时间:2023年11月16日 (星期四) 下午3:00

地点:计算机与网络空间安全学院大楼507

主办:计算机与网络空间安全学院, 数字福建环境监测物联网实验室

参加对象:计网学院感兴趣的老师和学生

报告摘要:

The fundamental question of machine learning is to find a rich class of functionals which can map from a high-dimensional space of raw data to a low-dimensional collections of actionable outcomes under the constraint of being computationally trackable. While deep learning has gained significant success in image processing, computer vision and natural language processing, the deep and complicated network construction and extensive reliance on numerical optimization has made theoretical analysis of these deep learning networks extremely challenging. The objective of this presentation is to go beyond optimization and attempt to re-evaluate our basic understanding of deep learning through the lens of signal sensing in high dimensional space. At last, an outlook of the AI industry will be presented to show projected future growth opportunities, scientific and technological challenges, and potential societal risks.

报告人简介:

Chunghui Kuo is the Editor-in-Chief at the Journal of Imaging Science and Technology and lecturer in the Mathematics Department at the State University of New York Geneseo.

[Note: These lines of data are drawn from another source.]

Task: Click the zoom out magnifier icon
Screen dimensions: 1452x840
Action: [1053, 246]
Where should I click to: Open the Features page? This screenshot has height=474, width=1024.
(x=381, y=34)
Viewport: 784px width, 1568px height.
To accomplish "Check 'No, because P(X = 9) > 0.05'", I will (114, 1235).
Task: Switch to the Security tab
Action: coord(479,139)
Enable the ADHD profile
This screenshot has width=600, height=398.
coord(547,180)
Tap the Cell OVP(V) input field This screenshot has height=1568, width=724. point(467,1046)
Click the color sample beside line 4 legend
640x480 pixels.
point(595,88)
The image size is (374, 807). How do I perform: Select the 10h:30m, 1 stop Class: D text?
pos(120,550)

He received his Ph.D. in Electrical and Computer Engineering from the University of Minnesota and joined Eastman Kodak Company in 2001. He was a senior image scientist, a Distinguished Inventor, and served as an Intellectual Property Coordinator at the Eastman Kodak Company. He holds 55 US patents and 10 Chinese patents, where his patented automatic white-blending workflow received 2017 Canadian Printing Award. He had served as an industrial standardization committee member from 2005 to 2008 at the International Organization for Standardization (ISO).

He is a senior member of the IEEE Signal Processing Society and his research interests are in image processing, computer vision, blind signal separation and classification, and artificial intelligence applied in signal/image processing.